En 1890, arrivaient à Washington des fiches représentant 63 millions d’hommes. Comment se rendre compte de ce qu’il y avait dans cette montagne de papier ? Comment en tirer une description complète du peuple américain ?
Pareil problème se pose à chaque instant aux statisticiens. On n’a fait qu’une bien faible partie du travail quand on a accumulé des matériaux. Il faut ensuite en tirer parti. Pour cela, il fallait jusqu’à présent une armée d’employés occupés pendant des mois et des années à lire des bulletins, à les classer et à les pointer. Travail fastidieux s’il en fut jamais, il demande un temps énorme et par conséquent de très fortes sommes, et qui, pour offrir des garanties d’exactitude, doit être surveillé de près.

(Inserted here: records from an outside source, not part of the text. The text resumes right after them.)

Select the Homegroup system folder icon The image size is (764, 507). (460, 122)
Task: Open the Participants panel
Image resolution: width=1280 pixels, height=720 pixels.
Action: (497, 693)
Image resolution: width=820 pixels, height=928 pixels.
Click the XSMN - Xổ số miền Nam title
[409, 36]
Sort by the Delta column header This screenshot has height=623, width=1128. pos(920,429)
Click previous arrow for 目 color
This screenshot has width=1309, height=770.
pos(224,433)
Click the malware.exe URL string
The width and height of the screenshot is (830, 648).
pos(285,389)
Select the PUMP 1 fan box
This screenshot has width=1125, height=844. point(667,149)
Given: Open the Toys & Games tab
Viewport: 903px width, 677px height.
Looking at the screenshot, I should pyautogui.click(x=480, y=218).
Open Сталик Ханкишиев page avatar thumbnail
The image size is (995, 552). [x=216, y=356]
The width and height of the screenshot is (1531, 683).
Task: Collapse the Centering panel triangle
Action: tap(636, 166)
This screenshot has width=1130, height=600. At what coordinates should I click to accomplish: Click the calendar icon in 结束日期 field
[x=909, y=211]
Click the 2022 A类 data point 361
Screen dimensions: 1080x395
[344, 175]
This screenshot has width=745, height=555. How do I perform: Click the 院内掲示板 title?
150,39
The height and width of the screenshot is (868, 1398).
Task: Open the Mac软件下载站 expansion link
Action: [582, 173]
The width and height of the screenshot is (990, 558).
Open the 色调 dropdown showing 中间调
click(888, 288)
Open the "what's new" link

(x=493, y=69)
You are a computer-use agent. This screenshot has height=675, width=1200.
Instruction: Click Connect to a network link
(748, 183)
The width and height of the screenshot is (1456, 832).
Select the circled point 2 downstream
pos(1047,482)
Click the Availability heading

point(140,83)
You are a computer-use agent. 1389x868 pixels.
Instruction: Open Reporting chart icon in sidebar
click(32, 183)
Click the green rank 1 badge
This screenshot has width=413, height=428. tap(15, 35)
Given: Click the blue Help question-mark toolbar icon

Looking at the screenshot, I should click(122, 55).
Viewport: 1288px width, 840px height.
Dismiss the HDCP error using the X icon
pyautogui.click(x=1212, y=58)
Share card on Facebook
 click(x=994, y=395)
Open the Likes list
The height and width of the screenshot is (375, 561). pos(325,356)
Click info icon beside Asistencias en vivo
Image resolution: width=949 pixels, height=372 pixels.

En Amérique surtout, le travail de dépouillement du recensement est véritablement écrasant. Le Census américain est en effet incomparablement plus complet que celui des peuples d’Europe. De toutes les grandes nations de l’Europe, celle où cette opération est certainement le plus négligée est incontestablement la France, où les problèmes démographiques, - quoique plus poignants qu’en aucun autre pays n’excitent que peu l’intérêt du public. Au contraire, on peut dire qu’aucune nation du globe ne fait un recensement plus complet que les États-Unis.
On mit donc au concours le problème que nous formulions en tête de cet article : trouver le moyen le plus rapide, le plus économique et le plus exact de tirer la vérité enfouie sous 63 millions de fiches statistiques. Trois concurrents se présentèrent : les deux premiers ne faisaient qu’améliorer médiocrement les procédés connus ; le troisième, M. Hollerith, faisait sa statistique à la machine. Il mit 77 heures seulement à faire un travail que ses concurrents ne purent exécuter qu’en 150 heures, et en outre son procédé fut reconnu moins sujet à l’erreur. C’est dire que son système fut adopté sans hésiter.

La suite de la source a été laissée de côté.